El nuevo museo Soumaya exhibe en su sexto piso varias obras de Auguste Rodin, Camille Claudel y Salvador Dalí. El visitante de la antigua exposición en las instalaciones de San Ángel recordará algunas piezas instaladas en la sede actual, como El elefante espacial y la serie de relojes del maestro surrealista.

Hay también dos pequeñas esculturas de la que después sería una segunda gran pieza de Rodin, representando a Honoré de Balzac, que hoy puede verse en bulevar Raspail de París. La historia de esta obra es singular, porque la primera encargada al artista francés motivó disgusto entre quienes lo contrataron. El novelista está completamente desnudo.

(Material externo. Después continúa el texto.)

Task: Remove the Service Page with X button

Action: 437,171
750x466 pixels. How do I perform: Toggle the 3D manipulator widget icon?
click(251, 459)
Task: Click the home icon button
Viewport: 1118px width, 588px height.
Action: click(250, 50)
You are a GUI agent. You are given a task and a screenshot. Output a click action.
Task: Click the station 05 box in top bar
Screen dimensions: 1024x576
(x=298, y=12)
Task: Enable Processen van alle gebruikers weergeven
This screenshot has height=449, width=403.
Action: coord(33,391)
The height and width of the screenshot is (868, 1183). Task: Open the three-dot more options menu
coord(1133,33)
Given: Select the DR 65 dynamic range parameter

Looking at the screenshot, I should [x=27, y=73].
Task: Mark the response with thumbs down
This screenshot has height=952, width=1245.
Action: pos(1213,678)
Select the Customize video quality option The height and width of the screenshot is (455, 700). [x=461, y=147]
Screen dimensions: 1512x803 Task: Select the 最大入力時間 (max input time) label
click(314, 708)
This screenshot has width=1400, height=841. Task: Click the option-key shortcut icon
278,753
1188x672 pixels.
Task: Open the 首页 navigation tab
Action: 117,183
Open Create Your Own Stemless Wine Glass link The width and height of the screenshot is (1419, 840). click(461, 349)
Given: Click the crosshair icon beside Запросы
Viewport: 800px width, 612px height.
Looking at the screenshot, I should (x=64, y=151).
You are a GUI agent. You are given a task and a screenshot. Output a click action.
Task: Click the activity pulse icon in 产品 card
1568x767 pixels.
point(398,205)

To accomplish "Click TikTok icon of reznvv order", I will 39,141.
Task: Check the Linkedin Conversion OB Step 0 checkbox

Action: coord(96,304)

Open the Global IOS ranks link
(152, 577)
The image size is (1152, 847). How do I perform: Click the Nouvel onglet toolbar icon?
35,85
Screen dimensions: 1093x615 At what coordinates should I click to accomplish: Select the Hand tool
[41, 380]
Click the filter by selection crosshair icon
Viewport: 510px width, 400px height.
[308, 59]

Rechazada la escultura, Rodin se la quedó y trabajó en otra, en la que Balzac luce ataviado de pies a cabeza con un hábito de monje, su cabello en caída doble y el rostro adusto levemente levantado al horizonte. Pero tampoco agradó al exigente grupo, al que respondió el escultor: “¡Es Balzac! No puedo representarlo con ropa de un mortal a pie”.

Las obras pequeñas datan de 1892. La mayor, la exhibida en París, fue dada a conocer en 1898 con un escándalo mayúsculo desatado por la innovadora propuesta de Rodin, casi medio siglo después de la muerte del novelista, autor de una summa, es decir, una obra total que tituló “La comedia humana” y abarca unas 80 novelas y varias piezas de teatro.

Aunque el título de “La comedia humana” no aparece sino hasta 1840, en una carta de Balzac a un editor anónimo a quien algunos estudiosos han identificado, sin corroboración, como Léon Curmer o Armand Dutacq, es entre 1842 y 1846 cuando Charles Furne se da a la tarea de publicar la totalidad de novelas escritas hasta entonces bajo ese nombre.

Sin embargo, este ánimo de ensamble estaba en los planes del narrador desde 1830, cuando reunió dos volúmenes de relatos bajo el título “Escenas de la vida privada”, que se convirtieron en 1834 en un proyecto más vasto llamado “Estudio de costumbres del siglo XIX”. Marcel Proust dijo que leer esa obra es circular por un mundo coherente, cuyo discurso psicológico se revela de forma parcial y progresiva.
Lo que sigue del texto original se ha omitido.